Work item
Please return all lines in the listing holding the word "width".

Provided data
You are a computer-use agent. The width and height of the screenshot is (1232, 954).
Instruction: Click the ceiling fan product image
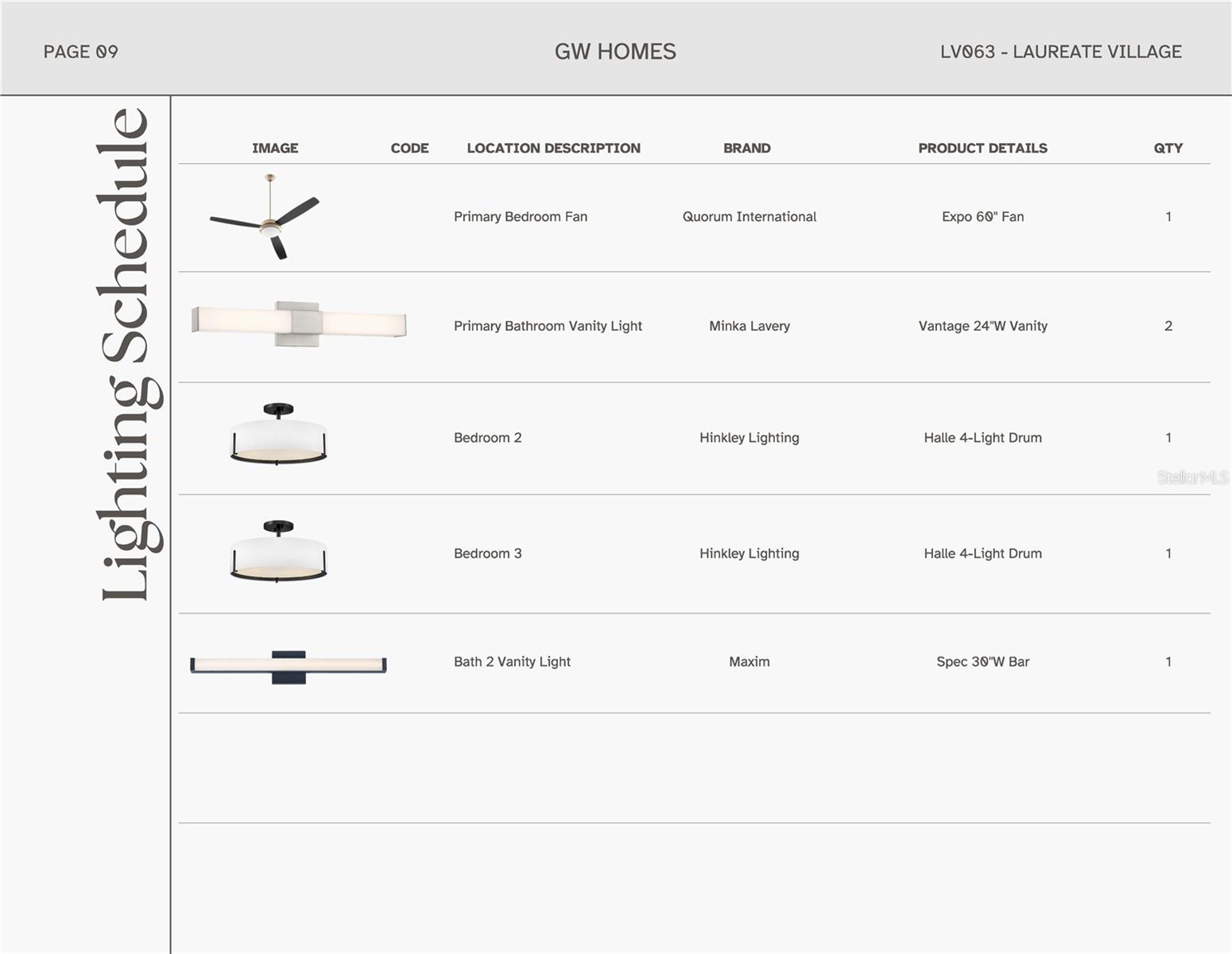pyautogui.click(x=266, y=217)

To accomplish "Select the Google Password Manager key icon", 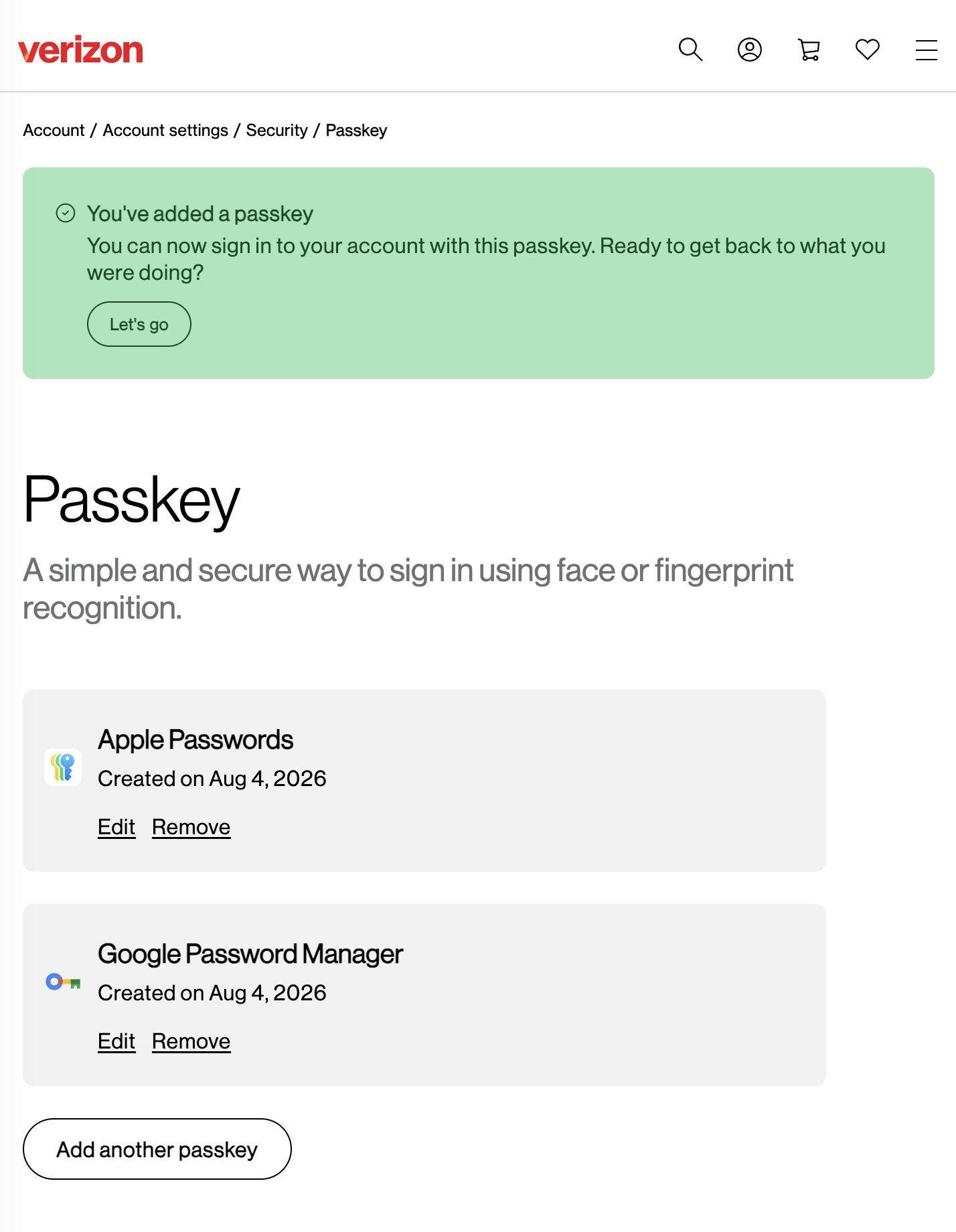I will point(63,982).
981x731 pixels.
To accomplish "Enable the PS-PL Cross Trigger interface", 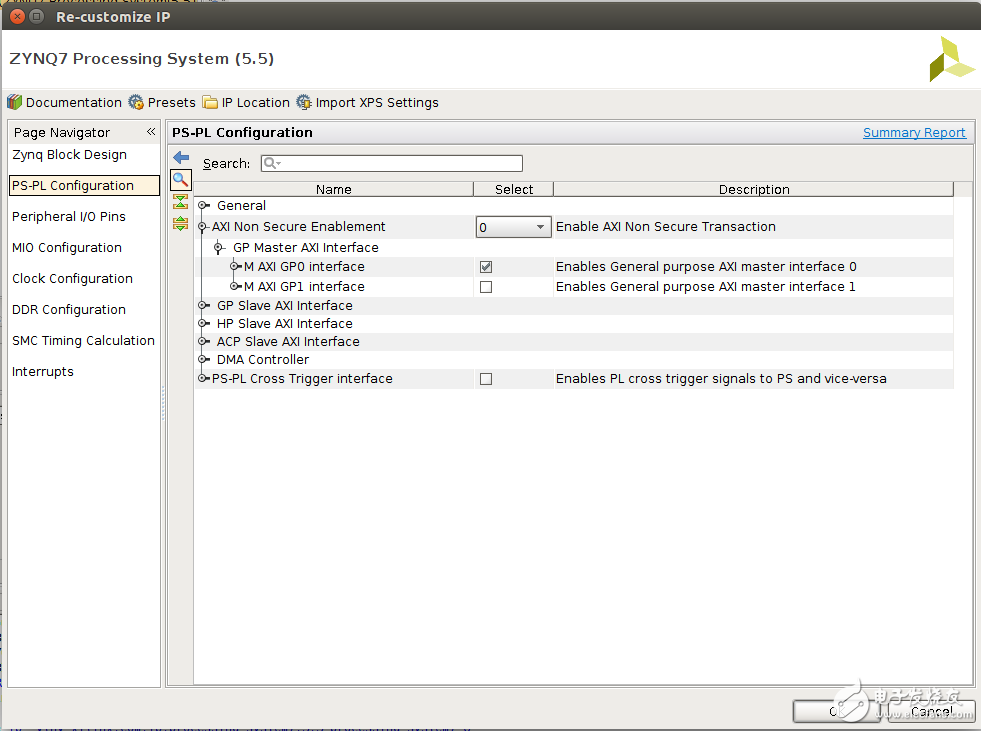I will (486, 378).
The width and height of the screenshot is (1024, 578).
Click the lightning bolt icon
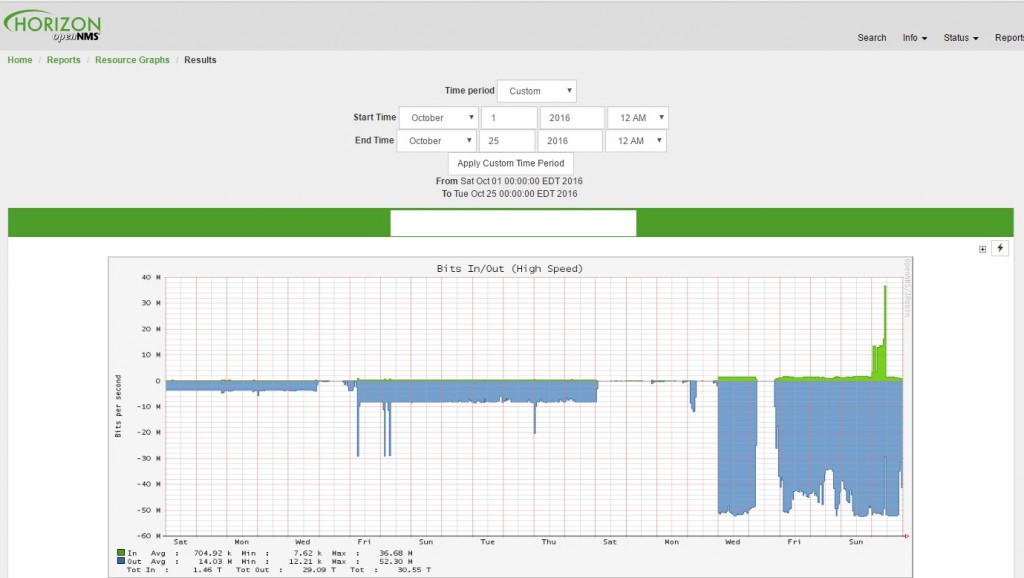click(1000, 248)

Response below
You are a computer-use agent. The width and height of the screenshot is (1232, 954).
The width and height of the screenshot is (1024, 578).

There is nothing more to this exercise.